Ci si chiede anche se occorrano per forza 3-4 sedute o se ne bastino una o due alla settimana. «Nonostante io venga considerato un eversivo – risponde Ferro – sulle sedute mi attengo ai criteri classici. In linea generale credo si possa parlare propriamente di analisi soltanto a partire da tre sedute, necessarie per attivare quel processo di trasformazione che porta alla guarigione. Certo, ci sono anche buone psicoterapie analitiche di una o due volte alla settimana, ma non si tratta di Analisi con la A maiuscola».
Verrebbe da dire che con tre sedute o quattro alla settimana la psicoanalisi rimane una terapia per ricchi. «Dipende da dove ci ha portati la cicogna. Se siamo nati in Finlandia, il Servizio sanitario nazionale copre tutto per alcuni anni, in Svizzera e Germania viene rimborsato sino a un certo numero di sedute. In Italia è tutto privato, con l’eccezione di alcune assicurazioni, per esempio quelle degli industriali, dei parlamentari e parzialmente quella dei giornalisti».
Pensieri di uno psicoanalista irriverente contiene alcuni passi dissacranti che riguardano anche il padre fondatore e nume tutelare, Sigmund Freud. «Siamo tutti sulle spalle di Freud, ma è indispensabile storicizzarlo. Freud stesso era un innovatore che cambiava continuamente. Il fatto di farne un punto di riferimento rigido è fuori dal tempo».

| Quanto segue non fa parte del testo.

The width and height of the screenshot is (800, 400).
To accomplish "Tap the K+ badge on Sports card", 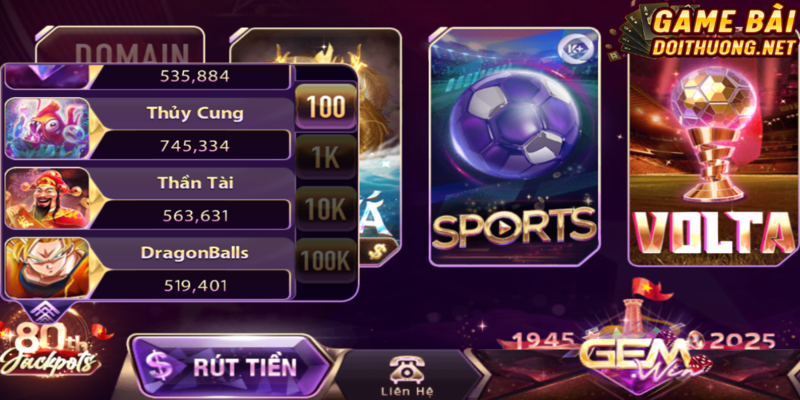I will pos(574,49).
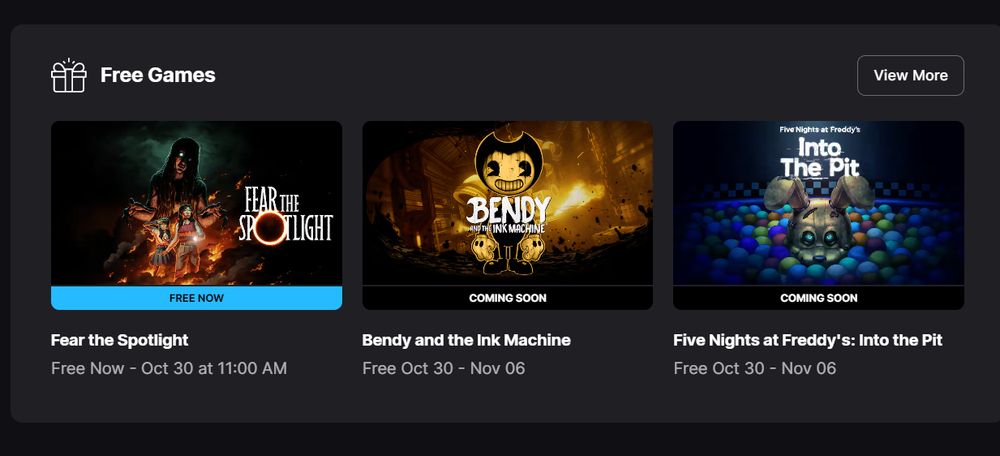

Così come sono fuori dal tempo certi stereotipi dell’analista silente, che intimidisce il paziente e non gli augura nemmeno buona Pasqua. «L’analista muto, troppo compreso del suo ruolo, è uno stereotipo che appartiene al passato, è un residuato bellico. Se un paziente oggi mi chiede “dottore, lei ha la patente?”, non starei a dire “lei mi sta chiedendo se sono in grado di guidare la sua analisi”. Risponderei semplicemente che sì, la patente ce l’ho».
Se l’analista 2.0 è cambiato, nel senso di maggiore capacità di relazione emotiva con il paziente, in che modo è cambiato il paziente? «Una volta c’era l’isteria, oggi quasi scomparsa, poi c’è stato il periodo degli attacchi di panico, che corrispondono a emozioni che esplodono come bombe. Oggi sono più diffusi i pazienti di stampo depressivo. Naturalmente sto semplificando».
In quale senso si può parlare infine di crisi della psicoanalisi? In un brano del suo libro lei scrive: «Se il mondo si ostina a decretare la morte di Freud ogni cinque anni, probabilmente è perché non abbiamo celebrato noi il suo funerale. Perché non fare come con i propri cari defunti? Li si onora e li si ricorda, ma si prova a sopravvivere a loro, si va avanti». «Il cambiamento – risponde Ferro – è proprio di una scienza ben salda sulle proprie gambe». Una psicoanalisi salda anche di fronte alla crisi economica che dura da un decennio? «Certo, gli onorari non sono più quelli di una volta. Conosco alcuni colleghi giovani che prendono in casi di estrema necessità 20 euro a seduta. Ma la psicoanalisi resiste. A Pavia, dove vivo e lavoro, vent’anni fa eravamo due analisti, oggi siamo 25».